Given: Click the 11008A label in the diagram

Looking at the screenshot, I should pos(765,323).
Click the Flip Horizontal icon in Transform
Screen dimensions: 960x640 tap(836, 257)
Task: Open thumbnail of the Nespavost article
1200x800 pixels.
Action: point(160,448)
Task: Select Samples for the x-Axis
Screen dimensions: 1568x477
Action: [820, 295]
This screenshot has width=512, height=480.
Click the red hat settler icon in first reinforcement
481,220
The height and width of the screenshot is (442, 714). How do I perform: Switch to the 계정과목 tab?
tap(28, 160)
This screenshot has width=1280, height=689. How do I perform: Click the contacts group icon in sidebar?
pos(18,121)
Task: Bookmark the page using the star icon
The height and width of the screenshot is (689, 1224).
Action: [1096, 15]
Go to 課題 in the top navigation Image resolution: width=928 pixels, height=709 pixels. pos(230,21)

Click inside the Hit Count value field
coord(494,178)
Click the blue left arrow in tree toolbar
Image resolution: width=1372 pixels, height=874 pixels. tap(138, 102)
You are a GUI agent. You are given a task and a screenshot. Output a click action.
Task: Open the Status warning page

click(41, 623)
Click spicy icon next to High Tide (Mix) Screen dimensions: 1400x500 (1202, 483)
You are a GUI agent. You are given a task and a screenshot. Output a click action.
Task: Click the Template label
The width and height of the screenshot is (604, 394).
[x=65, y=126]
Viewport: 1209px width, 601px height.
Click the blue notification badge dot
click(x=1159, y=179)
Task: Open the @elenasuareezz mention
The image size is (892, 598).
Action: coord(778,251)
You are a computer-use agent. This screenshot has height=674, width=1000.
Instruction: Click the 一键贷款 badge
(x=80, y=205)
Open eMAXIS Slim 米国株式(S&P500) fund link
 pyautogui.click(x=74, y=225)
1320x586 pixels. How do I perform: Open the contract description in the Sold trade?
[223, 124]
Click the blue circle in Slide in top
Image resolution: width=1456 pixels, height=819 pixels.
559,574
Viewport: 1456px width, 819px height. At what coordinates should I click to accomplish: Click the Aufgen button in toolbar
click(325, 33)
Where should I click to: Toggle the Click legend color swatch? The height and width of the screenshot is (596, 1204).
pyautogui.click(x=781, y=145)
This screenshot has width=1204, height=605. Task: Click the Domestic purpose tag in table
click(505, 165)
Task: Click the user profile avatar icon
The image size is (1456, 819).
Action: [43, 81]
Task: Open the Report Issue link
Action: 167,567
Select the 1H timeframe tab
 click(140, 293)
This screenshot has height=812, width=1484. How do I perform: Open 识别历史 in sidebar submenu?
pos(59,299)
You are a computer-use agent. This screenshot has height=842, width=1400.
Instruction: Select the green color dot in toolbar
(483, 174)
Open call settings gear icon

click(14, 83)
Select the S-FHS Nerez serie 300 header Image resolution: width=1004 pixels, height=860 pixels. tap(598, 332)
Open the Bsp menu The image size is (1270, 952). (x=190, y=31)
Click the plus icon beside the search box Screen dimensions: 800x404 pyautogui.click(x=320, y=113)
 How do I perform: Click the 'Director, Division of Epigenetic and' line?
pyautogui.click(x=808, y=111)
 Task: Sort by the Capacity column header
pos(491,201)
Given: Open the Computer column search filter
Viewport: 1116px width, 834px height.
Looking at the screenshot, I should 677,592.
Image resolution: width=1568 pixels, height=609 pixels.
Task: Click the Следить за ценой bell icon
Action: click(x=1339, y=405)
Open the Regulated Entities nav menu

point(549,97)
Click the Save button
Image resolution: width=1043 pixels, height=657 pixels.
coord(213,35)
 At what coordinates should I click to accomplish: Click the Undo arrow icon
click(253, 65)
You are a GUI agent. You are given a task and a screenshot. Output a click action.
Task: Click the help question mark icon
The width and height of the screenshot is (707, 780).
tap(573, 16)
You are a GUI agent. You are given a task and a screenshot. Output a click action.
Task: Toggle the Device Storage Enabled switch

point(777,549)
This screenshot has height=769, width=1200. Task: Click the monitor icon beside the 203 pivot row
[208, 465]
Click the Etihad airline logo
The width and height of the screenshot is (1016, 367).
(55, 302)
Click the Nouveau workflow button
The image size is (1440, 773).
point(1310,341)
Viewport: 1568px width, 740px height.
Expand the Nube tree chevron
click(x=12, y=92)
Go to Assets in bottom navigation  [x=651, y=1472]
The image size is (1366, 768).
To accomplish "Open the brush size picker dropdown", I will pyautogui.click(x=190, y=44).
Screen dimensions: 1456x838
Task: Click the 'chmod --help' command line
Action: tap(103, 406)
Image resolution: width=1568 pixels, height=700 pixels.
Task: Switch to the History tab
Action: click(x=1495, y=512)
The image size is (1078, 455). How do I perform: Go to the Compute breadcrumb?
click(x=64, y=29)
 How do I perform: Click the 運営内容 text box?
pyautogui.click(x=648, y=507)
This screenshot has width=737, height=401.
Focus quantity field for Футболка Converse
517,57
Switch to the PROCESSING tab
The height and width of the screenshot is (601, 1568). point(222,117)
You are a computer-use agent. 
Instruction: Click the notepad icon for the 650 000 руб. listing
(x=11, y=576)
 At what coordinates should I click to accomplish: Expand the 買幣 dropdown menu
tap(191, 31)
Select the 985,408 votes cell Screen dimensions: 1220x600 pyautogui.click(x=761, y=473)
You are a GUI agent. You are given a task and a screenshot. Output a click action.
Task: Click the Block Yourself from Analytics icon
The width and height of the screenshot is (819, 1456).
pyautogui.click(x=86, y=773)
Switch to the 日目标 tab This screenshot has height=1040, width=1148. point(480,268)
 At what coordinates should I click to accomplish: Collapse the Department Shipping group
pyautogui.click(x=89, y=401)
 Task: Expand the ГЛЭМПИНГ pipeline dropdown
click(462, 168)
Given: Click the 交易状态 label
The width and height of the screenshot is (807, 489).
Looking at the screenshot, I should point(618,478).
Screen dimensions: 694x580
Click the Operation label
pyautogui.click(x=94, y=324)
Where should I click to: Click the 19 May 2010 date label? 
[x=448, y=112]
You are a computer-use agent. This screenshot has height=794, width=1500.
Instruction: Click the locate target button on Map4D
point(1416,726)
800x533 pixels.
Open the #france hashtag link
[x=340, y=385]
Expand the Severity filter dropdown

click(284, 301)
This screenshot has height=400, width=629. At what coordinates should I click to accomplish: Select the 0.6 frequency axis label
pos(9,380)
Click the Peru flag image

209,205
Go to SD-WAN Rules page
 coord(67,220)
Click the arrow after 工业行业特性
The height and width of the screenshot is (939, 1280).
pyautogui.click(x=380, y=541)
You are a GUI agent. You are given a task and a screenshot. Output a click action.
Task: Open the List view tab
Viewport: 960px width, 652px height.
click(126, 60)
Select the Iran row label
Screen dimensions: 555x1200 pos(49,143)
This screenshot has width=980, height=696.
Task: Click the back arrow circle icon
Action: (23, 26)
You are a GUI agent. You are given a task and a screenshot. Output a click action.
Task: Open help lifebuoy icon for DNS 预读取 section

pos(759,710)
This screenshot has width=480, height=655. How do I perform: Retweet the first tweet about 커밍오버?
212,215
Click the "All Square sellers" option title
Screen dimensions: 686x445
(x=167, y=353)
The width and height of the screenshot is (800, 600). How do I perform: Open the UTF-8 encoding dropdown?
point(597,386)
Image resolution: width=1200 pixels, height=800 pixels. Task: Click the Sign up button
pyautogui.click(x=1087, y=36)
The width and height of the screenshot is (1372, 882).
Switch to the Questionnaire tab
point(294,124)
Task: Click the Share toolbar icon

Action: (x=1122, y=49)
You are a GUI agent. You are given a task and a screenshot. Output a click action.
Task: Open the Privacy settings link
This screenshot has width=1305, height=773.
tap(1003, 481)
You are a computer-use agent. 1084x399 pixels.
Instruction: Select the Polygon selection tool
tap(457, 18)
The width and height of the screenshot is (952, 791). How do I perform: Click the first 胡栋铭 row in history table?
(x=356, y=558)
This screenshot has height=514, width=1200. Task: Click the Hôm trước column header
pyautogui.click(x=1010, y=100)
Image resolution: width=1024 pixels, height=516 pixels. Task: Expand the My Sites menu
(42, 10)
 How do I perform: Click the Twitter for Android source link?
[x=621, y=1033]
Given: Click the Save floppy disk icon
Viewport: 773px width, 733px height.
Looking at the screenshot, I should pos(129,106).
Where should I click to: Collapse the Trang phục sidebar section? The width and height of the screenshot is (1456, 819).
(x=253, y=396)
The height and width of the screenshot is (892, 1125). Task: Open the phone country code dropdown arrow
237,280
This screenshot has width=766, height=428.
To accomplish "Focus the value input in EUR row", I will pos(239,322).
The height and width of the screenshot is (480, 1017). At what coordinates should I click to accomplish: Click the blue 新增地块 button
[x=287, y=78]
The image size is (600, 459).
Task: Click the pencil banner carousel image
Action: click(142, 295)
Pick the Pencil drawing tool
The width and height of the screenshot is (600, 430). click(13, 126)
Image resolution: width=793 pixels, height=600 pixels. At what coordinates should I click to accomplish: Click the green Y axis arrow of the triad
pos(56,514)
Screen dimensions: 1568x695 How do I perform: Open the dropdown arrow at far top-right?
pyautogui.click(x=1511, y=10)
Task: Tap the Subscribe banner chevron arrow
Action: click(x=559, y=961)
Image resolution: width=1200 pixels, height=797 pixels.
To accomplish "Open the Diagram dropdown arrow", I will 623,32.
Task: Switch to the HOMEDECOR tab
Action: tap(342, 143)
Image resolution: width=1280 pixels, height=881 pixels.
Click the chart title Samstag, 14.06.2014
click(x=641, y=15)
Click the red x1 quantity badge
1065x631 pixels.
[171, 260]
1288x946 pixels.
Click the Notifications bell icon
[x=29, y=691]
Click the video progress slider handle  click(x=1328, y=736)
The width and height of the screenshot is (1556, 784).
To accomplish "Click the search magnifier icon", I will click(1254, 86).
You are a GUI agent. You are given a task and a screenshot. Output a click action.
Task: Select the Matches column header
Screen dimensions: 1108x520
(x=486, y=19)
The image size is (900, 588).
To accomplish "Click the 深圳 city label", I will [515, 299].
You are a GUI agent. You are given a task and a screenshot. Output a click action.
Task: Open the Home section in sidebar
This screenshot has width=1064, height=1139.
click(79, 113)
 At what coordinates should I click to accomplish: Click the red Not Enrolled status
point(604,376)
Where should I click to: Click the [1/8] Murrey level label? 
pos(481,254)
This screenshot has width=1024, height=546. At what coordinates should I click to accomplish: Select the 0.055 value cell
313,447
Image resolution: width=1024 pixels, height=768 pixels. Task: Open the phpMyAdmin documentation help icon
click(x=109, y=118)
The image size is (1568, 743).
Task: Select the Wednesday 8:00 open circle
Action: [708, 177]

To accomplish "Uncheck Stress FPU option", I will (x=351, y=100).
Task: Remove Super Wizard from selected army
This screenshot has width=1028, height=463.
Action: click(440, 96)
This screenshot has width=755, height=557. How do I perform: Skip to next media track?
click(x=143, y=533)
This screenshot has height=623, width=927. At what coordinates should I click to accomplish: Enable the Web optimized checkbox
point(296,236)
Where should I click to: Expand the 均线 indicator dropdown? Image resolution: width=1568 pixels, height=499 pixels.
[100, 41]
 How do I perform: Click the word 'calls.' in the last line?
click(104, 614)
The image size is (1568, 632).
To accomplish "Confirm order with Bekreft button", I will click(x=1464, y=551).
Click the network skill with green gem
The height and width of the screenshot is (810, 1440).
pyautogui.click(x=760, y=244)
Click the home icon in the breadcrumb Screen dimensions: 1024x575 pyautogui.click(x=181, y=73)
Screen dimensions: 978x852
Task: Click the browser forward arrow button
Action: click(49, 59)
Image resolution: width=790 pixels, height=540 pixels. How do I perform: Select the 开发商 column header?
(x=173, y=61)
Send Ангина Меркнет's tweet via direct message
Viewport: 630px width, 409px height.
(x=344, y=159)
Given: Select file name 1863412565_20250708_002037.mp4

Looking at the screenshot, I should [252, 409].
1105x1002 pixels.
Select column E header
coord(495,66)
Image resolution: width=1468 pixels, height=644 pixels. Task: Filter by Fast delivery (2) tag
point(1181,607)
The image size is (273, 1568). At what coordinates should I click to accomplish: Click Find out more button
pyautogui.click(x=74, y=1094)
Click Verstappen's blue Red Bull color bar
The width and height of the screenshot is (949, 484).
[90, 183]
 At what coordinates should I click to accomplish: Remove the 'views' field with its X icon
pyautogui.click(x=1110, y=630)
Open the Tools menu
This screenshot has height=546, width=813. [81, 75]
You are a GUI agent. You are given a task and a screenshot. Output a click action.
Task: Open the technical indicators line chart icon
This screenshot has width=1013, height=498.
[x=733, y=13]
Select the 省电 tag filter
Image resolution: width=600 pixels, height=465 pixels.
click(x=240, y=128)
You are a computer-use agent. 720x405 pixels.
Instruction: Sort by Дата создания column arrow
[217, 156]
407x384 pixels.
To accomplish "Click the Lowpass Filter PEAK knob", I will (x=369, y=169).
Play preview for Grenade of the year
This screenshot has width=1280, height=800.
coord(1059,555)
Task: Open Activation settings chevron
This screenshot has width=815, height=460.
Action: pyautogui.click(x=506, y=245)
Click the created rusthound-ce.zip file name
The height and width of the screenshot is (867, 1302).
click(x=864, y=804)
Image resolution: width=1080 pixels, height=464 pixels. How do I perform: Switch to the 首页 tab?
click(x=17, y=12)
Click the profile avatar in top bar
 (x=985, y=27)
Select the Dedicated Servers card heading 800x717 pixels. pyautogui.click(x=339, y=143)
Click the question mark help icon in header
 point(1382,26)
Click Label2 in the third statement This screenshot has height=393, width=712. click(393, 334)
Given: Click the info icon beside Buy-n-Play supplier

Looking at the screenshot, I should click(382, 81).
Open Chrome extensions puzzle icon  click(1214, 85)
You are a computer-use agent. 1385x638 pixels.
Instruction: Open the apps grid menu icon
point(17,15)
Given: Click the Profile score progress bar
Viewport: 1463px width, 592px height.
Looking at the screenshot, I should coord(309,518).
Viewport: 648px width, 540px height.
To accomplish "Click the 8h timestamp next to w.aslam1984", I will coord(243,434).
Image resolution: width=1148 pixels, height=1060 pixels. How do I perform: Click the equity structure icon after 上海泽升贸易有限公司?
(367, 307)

* * * *

● About this task: The response should be the listing above, limited to the lines between the one holding "How do I perform: Click the 運営内容 text box?" and the one holding "Task: Click the Block", inclusive, reproduced exactly.

● Solution for this task:
 How do I perform: Click the 運営内容 text box?
pyautogui.click(x=648, y=507)
This screenshot has width=737, height=401.
Focus quantity field for Футболка Converse
517,57
Switch to the PROCESSING tab
The height and width of the screenshot is (601, 1568). point(222,117)
You are a computer-use agent. 
Instruction: Click the notepad icon for the 650 000 руб. listing
(x=11, y=576)
 At what coordinates should I click to accomplish: Expand the 買幣 dropdown menu
tap(191, 31)
Select the 985,408 votes cell Screen dimensions: 1220x600 pyautogui.click(x=761, y=473)
You are a GUI agent. You are given a task and a screenshot. Output a click action.
Task: Click the Block Yourself from Analytics icon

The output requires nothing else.